DATA FOR ANALYSIS:

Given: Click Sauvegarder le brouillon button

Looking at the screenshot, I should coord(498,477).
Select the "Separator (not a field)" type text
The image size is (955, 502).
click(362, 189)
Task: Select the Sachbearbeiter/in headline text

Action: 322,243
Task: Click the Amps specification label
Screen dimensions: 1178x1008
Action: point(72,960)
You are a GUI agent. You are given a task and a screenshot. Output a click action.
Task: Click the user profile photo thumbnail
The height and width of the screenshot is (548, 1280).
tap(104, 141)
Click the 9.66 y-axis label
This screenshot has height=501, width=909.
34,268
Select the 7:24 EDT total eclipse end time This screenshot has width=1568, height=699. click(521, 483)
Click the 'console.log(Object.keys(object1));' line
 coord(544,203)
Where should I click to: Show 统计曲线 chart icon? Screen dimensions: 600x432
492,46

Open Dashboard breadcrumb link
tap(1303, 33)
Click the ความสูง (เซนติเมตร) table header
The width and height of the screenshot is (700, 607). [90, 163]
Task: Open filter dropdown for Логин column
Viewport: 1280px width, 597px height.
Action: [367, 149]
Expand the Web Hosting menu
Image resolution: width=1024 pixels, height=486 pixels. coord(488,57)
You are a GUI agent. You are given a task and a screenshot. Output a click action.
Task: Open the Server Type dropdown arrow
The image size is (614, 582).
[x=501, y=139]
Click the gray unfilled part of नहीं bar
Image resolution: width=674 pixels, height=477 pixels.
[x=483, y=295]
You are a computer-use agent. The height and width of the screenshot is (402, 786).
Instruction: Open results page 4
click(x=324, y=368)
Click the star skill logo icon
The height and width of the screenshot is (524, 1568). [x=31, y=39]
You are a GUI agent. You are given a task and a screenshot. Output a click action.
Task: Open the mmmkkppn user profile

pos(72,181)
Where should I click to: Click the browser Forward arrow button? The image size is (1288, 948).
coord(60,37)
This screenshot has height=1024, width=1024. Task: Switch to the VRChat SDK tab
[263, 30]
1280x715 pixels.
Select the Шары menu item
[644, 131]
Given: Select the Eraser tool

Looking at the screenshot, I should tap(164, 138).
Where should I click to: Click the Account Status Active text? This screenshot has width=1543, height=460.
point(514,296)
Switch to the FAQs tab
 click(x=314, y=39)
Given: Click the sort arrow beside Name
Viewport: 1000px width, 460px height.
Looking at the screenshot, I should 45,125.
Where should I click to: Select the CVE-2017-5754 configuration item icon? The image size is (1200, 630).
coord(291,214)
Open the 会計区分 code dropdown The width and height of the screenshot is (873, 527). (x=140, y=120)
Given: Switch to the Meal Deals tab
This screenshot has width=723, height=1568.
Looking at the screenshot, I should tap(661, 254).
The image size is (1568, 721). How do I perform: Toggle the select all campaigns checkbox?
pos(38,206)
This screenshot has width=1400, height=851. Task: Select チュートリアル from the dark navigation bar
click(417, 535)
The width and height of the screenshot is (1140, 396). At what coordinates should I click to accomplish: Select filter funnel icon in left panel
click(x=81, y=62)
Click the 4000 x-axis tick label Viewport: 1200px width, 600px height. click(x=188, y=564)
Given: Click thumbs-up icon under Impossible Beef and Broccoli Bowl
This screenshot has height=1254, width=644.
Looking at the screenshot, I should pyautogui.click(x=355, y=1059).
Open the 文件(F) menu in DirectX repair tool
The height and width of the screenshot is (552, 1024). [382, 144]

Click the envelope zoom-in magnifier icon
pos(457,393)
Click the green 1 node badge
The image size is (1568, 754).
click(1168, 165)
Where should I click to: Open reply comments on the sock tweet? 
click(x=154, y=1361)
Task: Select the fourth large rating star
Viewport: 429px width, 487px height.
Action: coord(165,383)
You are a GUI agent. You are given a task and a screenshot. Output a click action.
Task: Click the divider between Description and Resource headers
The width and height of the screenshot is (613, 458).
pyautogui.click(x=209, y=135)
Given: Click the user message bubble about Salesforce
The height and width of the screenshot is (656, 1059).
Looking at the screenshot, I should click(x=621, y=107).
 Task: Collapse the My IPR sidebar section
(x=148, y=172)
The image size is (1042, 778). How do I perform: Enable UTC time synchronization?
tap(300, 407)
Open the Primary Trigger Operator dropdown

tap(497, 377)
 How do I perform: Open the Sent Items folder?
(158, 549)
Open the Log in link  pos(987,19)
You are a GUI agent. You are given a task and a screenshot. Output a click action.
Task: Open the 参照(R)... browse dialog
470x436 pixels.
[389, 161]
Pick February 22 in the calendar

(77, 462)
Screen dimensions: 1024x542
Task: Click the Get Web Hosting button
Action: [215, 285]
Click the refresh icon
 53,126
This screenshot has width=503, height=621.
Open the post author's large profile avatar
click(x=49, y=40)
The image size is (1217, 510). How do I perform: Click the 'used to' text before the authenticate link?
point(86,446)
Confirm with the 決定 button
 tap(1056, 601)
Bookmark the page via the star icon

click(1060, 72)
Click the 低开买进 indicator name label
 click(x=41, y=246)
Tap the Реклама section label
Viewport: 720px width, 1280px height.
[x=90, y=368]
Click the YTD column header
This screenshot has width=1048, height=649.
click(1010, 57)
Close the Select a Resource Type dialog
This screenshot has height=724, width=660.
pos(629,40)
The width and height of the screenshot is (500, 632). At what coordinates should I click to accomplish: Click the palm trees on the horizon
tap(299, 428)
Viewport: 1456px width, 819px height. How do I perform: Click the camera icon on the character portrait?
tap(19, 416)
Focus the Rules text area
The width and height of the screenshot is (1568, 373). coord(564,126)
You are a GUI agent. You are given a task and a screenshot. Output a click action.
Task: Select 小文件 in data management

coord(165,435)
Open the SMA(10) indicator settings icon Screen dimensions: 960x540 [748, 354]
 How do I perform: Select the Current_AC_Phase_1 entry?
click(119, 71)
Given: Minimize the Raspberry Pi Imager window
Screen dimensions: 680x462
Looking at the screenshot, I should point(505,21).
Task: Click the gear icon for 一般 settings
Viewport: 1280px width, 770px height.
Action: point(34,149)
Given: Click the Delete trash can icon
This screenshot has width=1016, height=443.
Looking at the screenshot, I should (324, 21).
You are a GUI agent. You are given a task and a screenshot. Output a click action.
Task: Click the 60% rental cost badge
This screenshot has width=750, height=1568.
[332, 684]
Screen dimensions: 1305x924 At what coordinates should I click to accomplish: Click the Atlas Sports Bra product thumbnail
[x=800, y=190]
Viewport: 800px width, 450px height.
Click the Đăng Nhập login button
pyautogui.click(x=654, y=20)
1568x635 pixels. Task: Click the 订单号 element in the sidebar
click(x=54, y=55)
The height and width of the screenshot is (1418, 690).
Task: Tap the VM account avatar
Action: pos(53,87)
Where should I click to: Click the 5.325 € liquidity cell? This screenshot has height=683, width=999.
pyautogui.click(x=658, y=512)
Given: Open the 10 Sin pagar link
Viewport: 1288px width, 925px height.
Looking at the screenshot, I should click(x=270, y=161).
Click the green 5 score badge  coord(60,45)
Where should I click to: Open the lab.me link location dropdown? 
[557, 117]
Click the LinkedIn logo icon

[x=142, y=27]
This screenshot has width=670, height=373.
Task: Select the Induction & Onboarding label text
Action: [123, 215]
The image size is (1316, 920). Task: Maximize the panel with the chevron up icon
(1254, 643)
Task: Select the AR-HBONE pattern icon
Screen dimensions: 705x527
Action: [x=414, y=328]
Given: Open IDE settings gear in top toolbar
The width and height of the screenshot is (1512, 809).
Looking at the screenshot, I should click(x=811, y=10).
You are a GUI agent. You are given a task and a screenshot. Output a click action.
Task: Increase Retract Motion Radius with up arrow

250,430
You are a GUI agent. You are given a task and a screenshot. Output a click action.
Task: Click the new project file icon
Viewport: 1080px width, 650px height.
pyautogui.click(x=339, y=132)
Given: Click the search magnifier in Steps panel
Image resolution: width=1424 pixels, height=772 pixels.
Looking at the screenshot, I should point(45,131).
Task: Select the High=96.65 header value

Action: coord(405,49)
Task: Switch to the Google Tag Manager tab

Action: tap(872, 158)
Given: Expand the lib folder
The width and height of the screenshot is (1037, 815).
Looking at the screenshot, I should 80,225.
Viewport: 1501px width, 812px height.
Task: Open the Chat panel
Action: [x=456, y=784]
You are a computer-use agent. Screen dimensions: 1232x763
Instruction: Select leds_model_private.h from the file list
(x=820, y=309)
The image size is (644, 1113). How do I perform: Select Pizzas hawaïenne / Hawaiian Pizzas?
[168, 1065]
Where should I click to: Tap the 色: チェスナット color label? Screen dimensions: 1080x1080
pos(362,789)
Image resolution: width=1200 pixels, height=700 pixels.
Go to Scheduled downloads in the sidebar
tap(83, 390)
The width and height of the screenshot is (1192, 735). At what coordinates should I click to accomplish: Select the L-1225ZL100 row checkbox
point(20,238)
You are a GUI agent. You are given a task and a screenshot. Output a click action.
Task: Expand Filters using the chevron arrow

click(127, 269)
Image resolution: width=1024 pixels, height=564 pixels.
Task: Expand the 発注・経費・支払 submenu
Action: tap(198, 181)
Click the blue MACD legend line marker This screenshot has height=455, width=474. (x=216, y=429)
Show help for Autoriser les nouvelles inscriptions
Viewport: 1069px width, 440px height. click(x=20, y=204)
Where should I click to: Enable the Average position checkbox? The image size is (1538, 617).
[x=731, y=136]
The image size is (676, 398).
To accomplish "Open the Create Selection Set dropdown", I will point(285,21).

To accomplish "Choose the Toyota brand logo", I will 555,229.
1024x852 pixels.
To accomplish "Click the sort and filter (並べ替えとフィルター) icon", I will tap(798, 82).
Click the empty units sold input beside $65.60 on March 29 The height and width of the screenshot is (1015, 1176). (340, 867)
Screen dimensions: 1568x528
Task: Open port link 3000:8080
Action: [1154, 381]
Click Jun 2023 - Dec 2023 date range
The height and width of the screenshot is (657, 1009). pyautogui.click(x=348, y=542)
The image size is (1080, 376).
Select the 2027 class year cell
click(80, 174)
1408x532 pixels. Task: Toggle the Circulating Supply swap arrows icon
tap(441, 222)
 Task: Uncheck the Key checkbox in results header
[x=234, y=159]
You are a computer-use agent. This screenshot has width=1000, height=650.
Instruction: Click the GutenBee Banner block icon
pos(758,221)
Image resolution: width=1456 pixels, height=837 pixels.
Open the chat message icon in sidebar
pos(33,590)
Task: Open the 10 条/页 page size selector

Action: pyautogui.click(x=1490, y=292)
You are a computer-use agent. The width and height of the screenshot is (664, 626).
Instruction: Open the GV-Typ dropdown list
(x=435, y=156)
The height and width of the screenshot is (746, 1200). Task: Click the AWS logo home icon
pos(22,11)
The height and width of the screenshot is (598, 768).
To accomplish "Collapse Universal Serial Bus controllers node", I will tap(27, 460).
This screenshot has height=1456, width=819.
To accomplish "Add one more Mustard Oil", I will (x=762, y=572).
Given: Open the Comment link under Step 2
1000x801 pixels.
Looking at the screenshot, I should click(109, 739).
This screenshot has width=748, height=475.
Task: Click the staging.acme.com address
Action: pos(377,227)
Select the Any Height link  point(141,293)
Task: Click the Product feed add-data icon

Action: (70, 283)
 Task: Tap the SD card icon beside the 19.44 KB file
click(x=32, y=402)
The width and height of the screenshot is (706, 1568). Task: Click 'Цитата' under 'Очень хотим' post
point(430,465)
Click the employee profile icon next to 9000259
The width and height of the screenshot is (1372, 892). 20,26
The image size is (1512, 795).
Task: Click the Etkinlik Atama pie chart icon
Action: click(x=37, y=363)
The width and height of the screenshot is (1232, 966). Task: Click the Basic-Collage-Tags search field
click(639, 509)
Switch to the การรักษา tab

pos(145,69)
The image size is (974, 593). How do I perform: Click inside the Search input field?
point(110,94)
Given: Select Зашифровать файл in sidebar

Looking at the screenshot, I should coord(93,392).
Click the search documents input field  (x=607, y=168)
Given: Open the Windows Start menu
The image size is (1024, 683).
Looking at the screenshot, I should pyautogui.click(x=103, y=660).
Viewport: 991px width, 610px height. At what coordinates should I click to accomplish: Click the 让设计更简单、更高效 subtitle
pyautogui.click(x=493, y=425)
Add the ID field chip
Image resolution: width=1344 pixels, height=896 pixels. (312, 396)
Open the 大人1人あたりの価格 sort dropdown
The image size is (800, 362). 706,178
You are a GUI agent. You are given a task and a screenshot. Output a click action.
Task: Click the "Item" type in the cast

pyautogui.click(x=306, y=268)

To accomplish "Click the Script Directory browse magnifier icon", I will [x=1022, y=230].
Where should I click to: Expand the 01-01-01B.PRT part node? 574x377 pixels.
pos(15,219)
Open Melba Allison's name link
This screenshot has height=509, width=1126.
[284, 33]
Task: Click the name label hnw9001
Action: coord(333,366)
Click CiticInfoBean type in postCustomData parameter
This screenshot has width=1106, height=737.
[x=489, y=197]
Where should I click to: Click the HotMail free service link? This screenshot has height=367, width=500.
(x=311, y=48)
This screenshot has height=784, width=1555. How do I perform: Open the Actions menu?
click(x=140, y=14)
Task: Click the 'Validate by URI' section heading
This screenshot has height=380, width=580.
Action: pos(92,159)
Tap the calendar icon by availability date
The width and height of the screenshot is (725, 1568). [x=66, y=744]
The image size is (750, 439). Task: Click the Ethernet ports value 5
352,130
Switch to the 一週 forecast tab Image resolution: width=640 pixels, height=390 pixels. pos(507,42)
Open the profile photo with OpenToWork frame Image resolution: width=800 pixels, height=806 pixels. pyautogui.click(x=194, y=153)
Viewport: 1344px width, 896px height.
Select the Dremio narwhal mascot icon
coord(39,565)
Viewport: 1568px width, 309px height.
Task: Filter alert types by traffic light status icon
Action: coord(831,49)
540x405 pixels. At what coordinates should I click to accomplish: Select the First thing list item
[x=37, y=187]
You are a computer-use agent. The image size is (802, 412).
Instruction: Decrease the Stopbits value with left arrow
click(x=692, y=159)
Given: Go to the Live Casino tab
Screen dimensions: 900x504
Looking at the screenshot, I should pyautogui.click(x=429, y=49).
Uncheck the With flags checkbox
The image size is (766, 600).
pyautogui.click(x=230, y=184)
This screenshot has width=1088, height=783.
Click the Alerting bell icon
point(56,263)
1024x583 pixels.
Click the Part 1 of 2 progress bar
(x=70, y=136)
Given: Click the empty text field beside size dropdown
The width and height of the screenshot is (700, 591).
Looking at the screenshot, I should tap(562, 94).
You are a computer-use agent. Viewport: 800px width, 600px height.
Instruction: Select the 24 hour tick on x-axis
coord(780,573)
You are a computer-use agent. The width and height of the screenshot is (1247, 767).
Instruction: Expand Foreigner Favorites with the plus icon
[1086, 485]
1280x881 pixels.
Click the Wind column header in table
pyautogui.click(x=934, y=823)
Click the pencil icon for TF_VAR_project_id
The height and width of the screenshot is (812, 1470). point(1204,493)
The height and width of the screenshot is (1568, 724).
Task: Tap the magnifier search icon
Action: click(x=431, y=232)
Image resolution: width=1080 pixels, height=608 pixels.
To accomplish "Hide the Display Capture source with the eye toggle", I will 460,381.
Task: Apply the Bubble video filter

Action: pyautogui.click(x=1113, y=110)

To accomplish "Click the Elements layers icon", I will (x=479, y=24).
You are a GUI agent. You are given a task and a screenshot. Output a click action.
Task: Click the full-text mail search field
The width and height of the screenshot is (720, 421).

TASK DESCRIPTION: Above are the records; please copy exactly their first line and each line after it through the line containing "Select the 7:24", and no line after that.

TASK OUTPUT:
Given: Click Sauvegarder le brouillon button

Looking at the screenshot, I should coord(498,477).
Select the "Separator (not a field)" type text
The image size is (955, 502).
click(362, 189)
Task: Select the Sachbearbeiter/in headline text

Action: 322,243
Task: Click the Amps specification label
Screen dimensions: 1178x1008
Action: point(72,960)
You are a GUI agent. You are given a task and a screenshot. Output a click action.
Task: Click the user profile photo thumbnail
The height and width of the screenshot is (548, 1280).
tap(104, 141)
Click the 9.66 y-axis label
This screenshot has height=501, width=909.
34,268
Select the 7:24 EDT total eclipse end time This screenshot has width=1568, height=699. click(521, 483)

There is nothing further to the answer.